Pick up the module description text after its final sentence and continue it in the same style.

____ DOCUMENT EXCERPT

Indicated Lecture Hours (which may also include seminars, tutorials, workshops and other contact time) are approximate and may include in-class tests where one or more of these are an assessment on the module. In-class tests are scheduled/organised separately to taught content and will be published on to student personal timetables, where they apply to taken modules, as soon as they are finalised by central administration. This will usually be after the initial publication of the teaching timetable for the relevant semester.

Reading list
Upon accessing the reading list, please search for the module using the module code: BMS3060

Other information

The module will contribute with the 5 pillars as follows

Digital capabilities: Apart from the use of standard software and digital tools, a substantial part of the module includes the use of highly specialized bioinformatics and modelling tools for the analysis of composition of microbial communities and their metabolic capabilities. In future years, we expect to introduce machine learning approaches into the screening process.

________
____ DATA EXTRACT

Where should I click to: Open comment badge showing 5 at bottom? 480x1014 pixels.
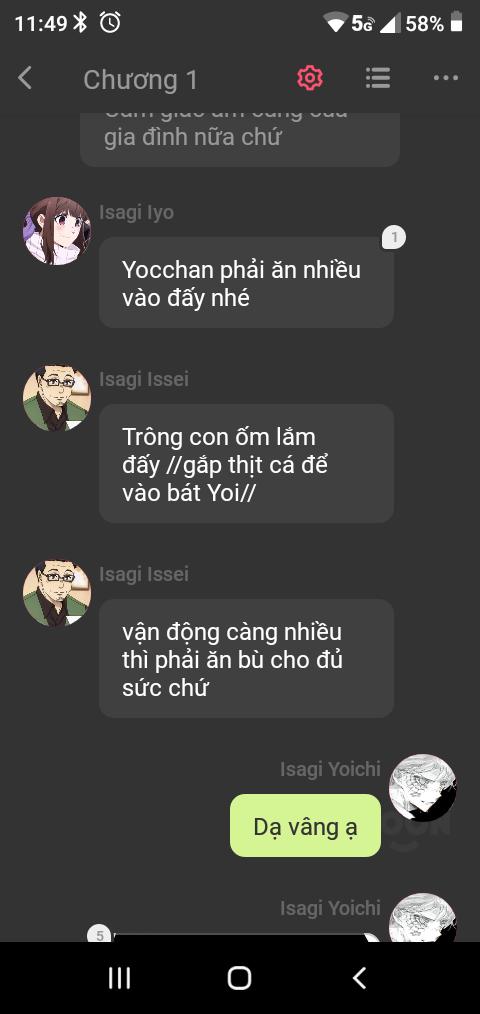[100, 934]
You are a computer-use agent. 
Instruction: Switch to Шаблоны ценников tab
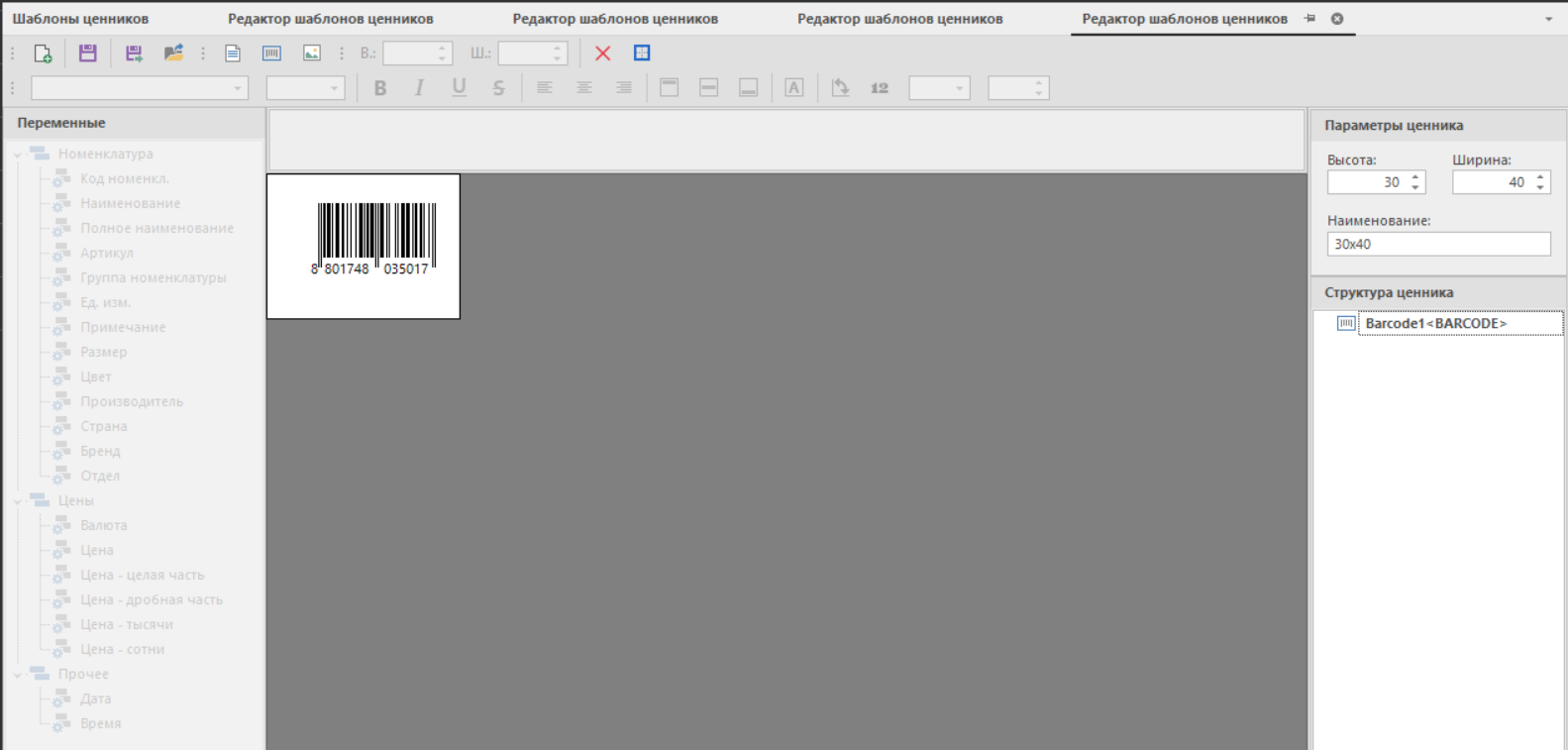click(x=80, y=19)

________

_WRITTEN RESPONSE:_
The students are encouraged to make use of diverse platforms for communication, discussion groups, databases relevant to biological processes, use of statistical and graphical tools on-line, etc.


Sustainability: The module not only familiarizes the students with biotechnological approaches to obtain bioproducts that may replace fossil fuel derivatives, but also with the use of microbial communities for bioremediation and depollution. In this sense, the chapter dedicated to the application of biotech approaches in industry will promote the engagement and interest of the students in the UN’s Sustainable Development Goals. Furthermore, the academic and technical staff endeavors to minimize the use of disposable material and consumables, and streamline the experimental activities in order to demonstrate and inculcate the need for sustainable and environmentally friendly approach to the learning experience.


Resourcefulness and resilience: The practical activities involved in the module are labour- and time-consuming for all the actors involved, from the Technical Team to the students. The students develop an understanding of the need for organization and planning necessary in a real-life laboratory.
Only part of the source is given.